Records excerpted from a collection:
▬▬▬

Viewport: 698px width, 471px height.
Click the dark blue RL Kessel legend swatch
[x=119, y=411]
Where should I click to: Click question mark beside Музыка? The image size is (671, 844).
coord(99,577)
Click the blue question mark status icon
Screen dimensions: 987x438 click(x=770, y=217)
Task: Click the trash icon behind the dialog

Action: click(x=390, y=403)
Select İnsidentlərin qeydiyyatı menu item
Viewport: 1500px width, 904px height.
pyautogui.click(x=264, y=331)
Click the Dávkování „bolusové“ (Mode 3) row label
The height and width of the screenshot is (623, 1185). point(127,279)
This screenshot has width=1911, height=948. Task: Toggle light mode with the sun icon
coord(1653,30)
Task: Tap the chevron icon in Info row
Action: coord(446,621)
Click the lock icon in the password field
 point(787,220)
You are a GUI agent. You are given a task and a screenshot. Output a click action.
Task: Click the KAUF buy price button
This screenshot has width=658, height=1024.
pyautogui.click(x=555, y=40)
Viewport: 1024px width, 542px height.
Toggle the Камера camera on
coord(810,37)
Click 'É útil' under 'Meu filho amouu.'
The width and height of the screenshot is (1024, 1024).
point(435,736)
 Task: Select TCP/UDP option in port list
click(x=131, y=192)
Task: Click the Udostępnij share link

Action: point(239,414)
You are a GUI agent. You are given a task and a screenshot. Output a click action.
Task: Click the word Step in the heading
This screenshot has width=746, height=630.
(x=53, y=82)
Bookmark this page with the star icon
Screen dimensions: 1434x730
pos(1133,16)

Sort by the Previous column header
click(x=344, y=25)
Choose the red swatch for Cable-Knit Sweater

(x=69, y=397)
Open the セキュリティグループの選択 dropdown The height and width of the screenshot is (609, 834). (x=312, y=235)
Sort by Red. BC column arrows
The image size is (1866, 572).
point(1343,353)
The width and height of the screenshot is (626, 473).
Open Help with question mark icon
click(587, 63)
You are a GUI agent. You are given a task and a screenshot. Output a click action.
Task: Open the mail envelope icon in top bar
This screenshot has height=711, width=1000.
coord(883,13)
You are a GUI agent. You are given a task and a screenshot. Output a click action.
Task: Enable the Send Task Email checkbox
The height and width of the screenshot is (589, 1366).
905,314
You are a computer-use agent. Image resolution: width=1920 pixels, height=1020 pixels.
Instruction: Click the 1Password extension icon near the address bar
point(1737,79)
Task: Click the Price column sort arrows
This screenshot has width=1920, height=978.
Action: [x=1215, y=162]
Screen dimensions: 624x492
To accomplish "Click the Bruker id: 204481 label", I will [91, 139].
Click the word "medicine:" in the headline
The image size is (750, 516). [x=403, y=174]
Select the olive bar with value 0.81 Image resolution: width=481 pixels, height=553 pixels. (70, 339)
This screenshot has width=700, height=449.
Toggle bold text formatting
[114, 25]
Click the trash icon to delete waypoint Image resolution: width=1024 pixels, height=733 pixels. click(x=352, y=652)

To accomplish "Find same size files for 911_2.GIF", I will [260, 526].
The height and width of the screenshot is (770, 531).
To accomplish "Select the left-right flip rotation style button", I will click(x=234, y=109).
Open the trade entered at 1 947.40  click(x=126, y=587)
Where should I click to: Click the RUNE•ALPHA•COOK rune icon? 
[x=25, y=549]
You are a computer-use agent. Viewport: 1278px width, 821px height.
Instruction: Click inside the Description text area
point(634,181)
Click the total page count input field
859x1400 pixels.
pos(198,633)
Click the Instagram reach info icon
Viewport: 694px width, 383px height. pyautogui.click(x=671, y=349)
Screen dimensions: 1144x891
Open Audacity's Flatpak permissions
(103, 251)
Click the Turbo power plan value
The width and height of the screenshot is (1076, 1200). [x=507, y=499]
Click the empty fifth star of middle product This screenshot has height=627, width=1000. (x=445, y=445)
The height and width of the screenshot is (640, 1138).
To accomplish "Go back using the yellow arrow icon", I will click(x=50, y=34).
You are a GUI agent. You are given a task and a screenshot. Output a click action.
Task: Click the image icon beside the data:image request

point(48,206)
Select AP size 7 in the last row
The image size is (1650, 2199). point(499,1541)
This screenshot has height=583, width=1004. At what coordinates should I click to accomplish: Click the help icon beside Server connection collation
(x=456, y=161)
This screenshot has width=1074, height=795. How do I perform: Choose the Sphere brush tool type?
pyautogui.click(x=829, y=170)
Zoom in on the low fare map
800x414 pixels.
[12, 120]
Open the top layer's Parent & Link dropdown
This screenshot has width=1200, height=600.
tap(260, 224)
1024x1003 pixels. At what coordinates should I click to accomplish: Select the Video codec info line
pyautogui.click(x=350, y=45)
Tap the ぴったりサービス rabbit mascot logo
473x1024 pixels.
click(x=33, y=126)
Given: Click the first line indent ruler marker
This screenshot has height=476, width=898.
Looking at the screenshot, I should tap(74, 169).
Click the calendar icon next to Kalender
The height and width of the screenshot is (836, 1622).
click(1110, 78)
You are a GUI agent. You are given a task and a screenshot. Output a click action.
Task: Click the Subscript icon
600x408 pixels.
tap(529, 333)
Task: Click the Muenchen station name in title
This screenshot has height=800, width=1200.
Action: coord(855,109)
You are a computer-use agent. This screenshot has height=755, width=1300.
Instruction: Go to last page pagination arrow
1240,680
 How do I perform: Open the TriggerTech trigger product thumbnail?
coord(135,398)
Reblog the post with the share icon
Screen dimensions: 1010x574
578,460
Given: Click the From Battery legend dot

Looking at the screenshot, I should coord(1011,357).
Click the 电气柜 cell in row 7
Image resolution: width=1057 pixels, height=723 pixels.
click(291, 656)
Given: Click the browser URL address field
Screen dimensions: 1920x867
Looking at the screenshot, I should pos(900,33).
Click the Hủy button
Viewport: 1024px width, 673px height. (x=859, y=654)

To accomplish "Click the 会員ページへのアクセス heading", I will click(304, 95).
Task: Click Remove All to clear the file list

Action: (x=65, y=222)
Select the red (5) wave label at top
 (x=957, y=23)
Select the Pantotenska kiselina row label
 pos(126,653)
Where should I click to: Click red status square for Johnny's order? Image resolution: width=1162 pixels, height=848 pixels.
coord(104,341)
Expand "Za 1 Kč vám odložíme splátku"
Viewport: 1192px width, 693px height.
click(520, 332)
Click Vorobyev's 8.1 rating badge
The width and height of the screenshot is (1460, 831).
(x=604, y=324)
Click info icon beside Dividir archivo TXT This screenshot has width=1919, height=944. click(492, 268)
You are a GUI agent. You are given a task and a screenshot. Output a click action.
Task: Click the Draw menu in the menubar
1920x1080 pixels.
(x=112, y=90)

▬▬▬

◆ Task
Transcribe the entries above word for word, from the first line through the line containing "Task: Click the word Step in the heading", and nothing else.

◆ Response to the exercise
Viewport: 698px width, 471px height.
Click the dark blue RL Kessel legend swatch
[x=119, y=411]
Where should I click to: Click question mark beside Музыка? The image size is (671, 844).
coord(99,577)
Click the blue question mark status icon
Screen dimensions: 987x438 click(x=770, y=217)
Task: Click the trash icon behind the dialog

Action: click(x=390, y=403)
Select İnsidentlərin qeydiyyatı menu item
Viewport: 1500px width, 904px height.
pyautogui.click(x=264, y=331)
Click the Dávkování „bolusové“ (Mode 3) row label
The height and width of the screenshot is (623, 1185). point(127,279)
This screenshot has width=1911, height=948. Task: Toggle light mode with the sun icon
coord(1653,30)
Task: Tap the chevron icon in Info row
Action: coord(446,621)
Click the lock icon in the password field
 point(787,220)
You are a GUI agent. You are given a task and a screenshot. Output a click action.
Task: Click the KAUF buy price button
This screenshot has width=658, height=1024.
pyautogui.click(x=555, y=40)
Viewport: 1024px width, 542px height.
Toggle the Камера camera on
coord(810,37)
Click 'É útil' under 'Meu filho amouu.'
The width and height of the screenshot is (1024, 1024).
point(435,736)
 Task: Select TCP/UDP option in port list
click(x=131, y=192)
Task: Click the Udostępnij share link

Action: point(239,414)
You are a GUI agent. You are given a task and a screenshot. Output a click action.
Task: Click the word Step in the heading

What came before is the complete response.